Please copy the lines below, exactly as they are, from the one with "Task: Click the search magnifier in top bar" through the one with "How do I perform: Click", and leave out the pictures.
··· DATA SUPPLIED
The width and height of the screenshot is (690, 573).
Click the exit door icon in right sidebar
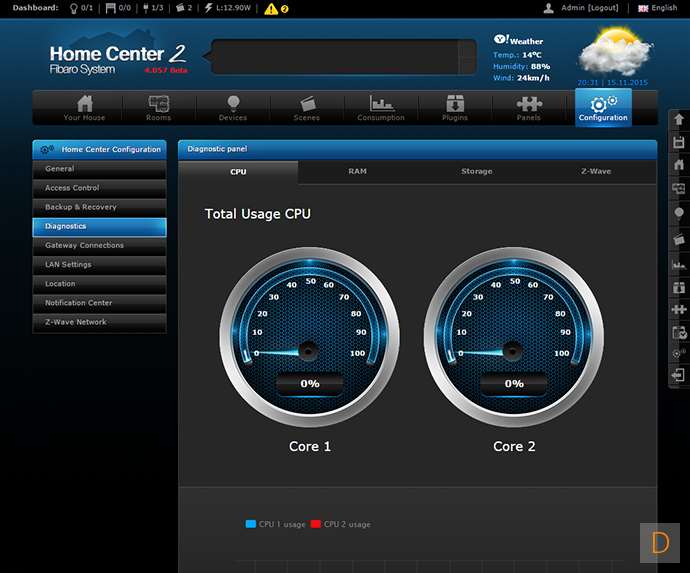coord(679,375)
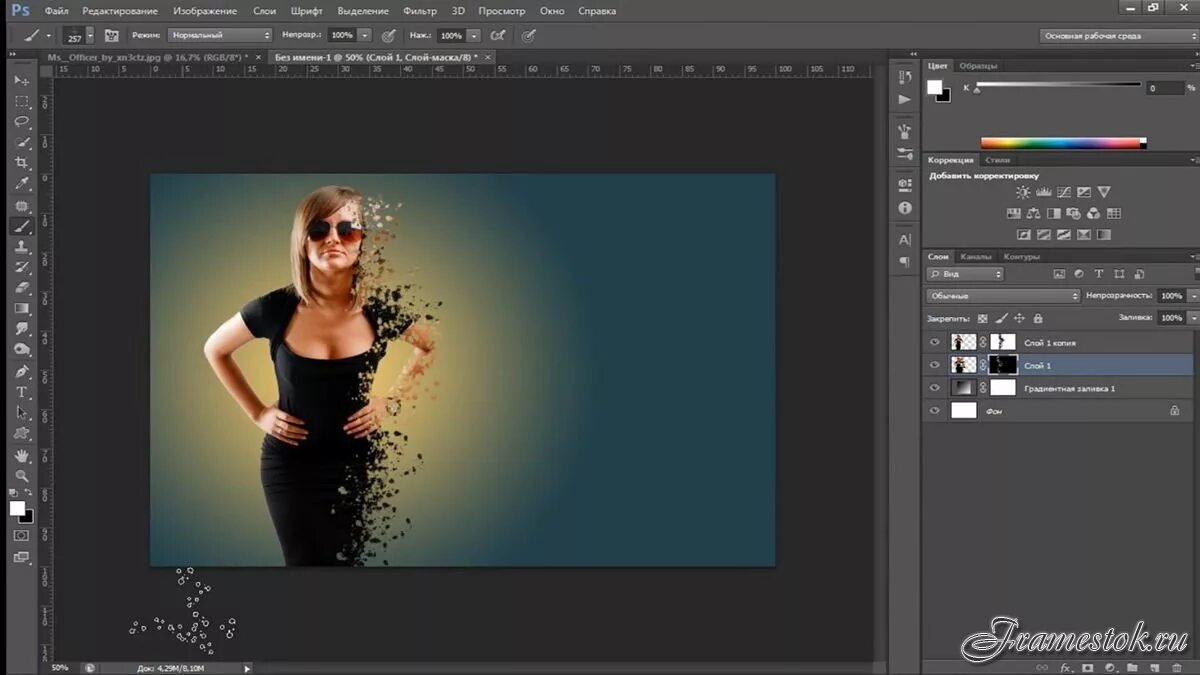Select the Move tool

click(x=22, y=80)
······
··· DATA SUPPLIED
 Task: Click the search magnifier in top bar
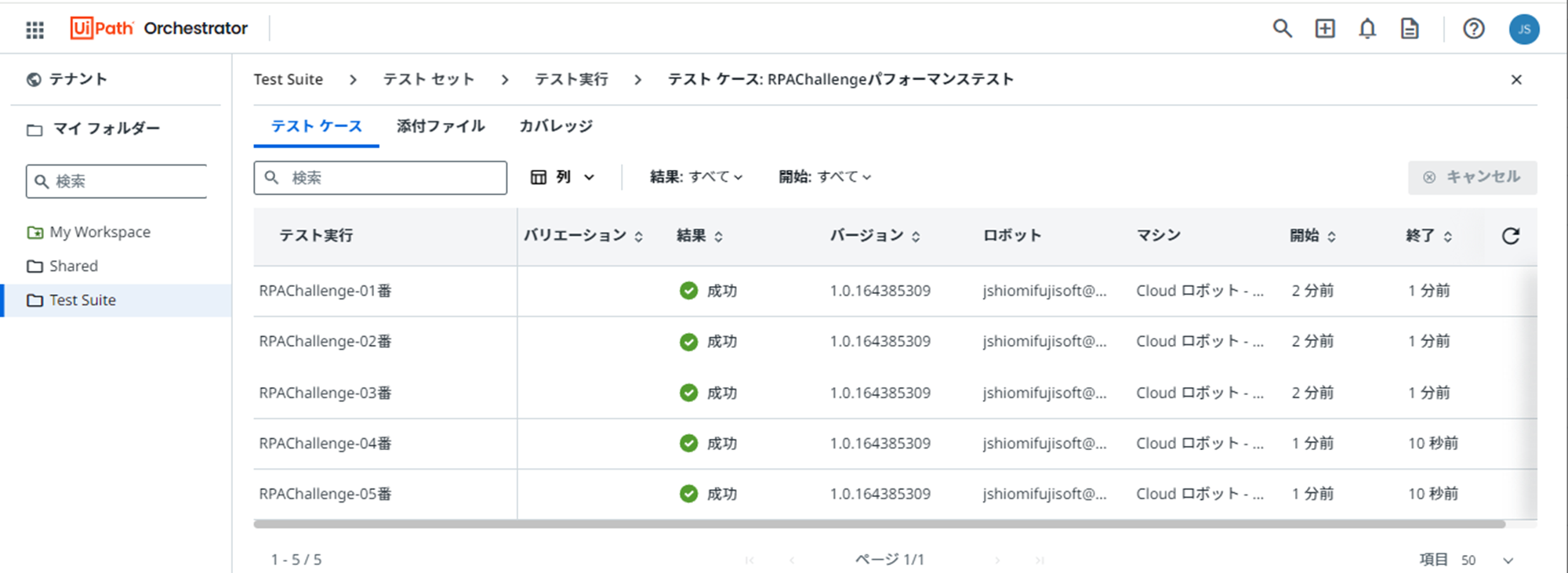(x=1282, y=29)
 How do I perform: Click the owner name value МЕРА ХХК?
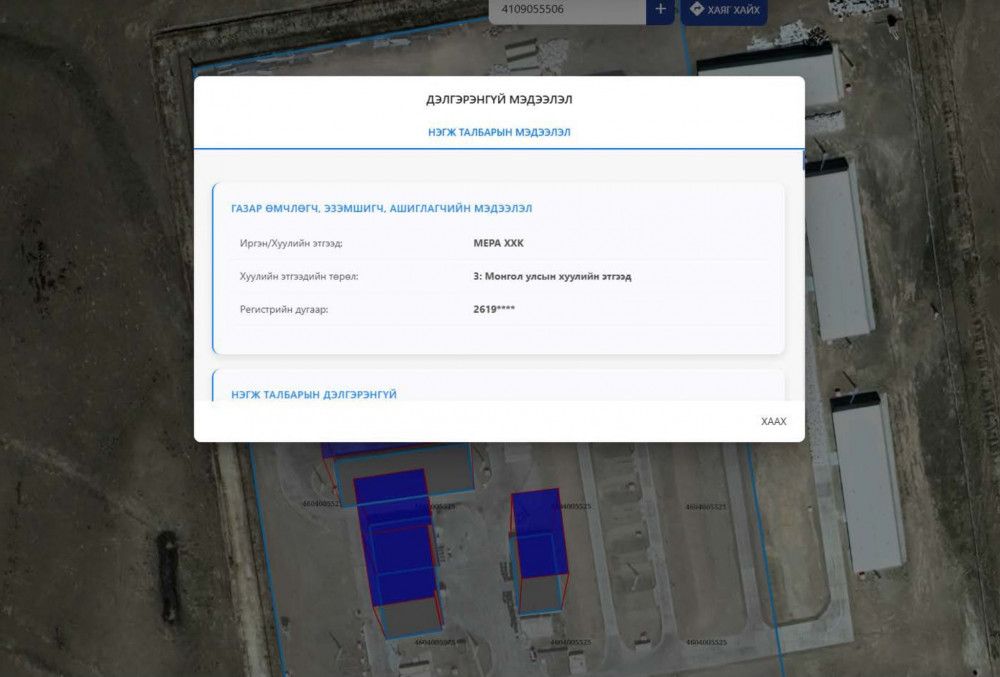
······
:: ANSWER TO THIS PROBLEM ::
 Task: Click the search magnifier in top bar
(x=1282, y=29)
 How do I perform: Click the owner name value МЕРА ХХК?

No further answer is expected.